Degenerative disc disease occurs when a damaged spinal disc, either near the neck area or the back area, causes an individual pain. The pain is caused by degeneration that happens because the injured disc cannot repair itself. Cervical disc degeneration, which is less common than lumbar disc degeneration, can lead to neck pain and stiffness. A specialist may assign many different forms of treatment for an individual suffering from cervical degenerative disc disease, beginning with conservative forms of treatment.
Conservative treatment refers to a wide variety of non-surgical methods of caring for degenerative disc disease. Spine Health reports that “conservative care (non-surgical) is recommended as the primary strategy.” To begin, a specialist may recommend that a patient apply ice or heat to control any pain or inflammation in the neck and shoulder region. A patient may also be prescribed neck appliances or traction to extend the neck and shoulders out. Additionally, a patient may be instructed to take medications such as non-steroidal anti-inflammatories, oral steroids, muscle relaxers or narcotic pain relievers.

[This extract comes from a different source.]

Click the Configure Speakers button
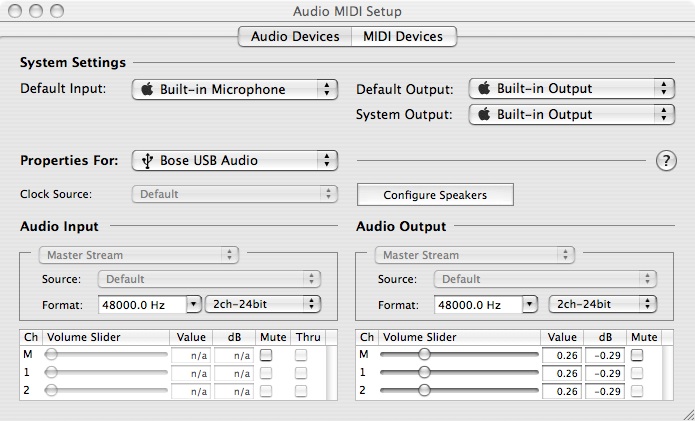This screenshot has height=421, width=695. coord(435,194)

Another form of treatment a specialist might assign a patient with cervical degenerative disc disease is individualized exercise. A patient will be instructed to exercise the neck in as many ways as possible, including, but not limited to: chin-to-chest, side-to-side swivel, eyes-to-sky or ear-to-shoulder stretch. A specialist, such as a physical therapist, will assign stretches that increase flexibility and reduce stiffness of the neck region.

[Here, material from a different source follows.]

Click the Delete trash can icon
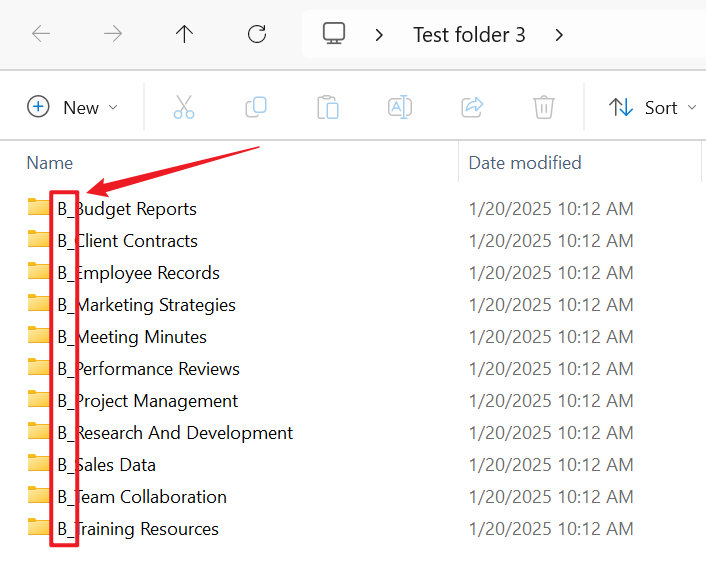This screenshot has height=576, width=706. tap(544, 107)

Last year, a study published by the Massage Therapy Foundation found that massage therapy intervention may reduce symptoms caused by cervical degenerative disc disease. A 66-year-old female client was assigned one-hour sessions twice a week for her cervical degenerative disc disease. Her symptoms included chronic neck, shoulder and arm pain. In addition, her cervical range of motion was also limited due to her neck pain. According to the study, the massage therapy included “soft-tissue manipulation using petrissage and neuromuscular techniques, fascial work, facilitated stretching, joint play, hydrotherapy, education on self-stretching, and positive guidance about condition management.” The client’s condition improved after several sessions. Although only a limited amount of research exists for massage therapy as a treatment option for cervical degenerative disc disease, the study can inform future research.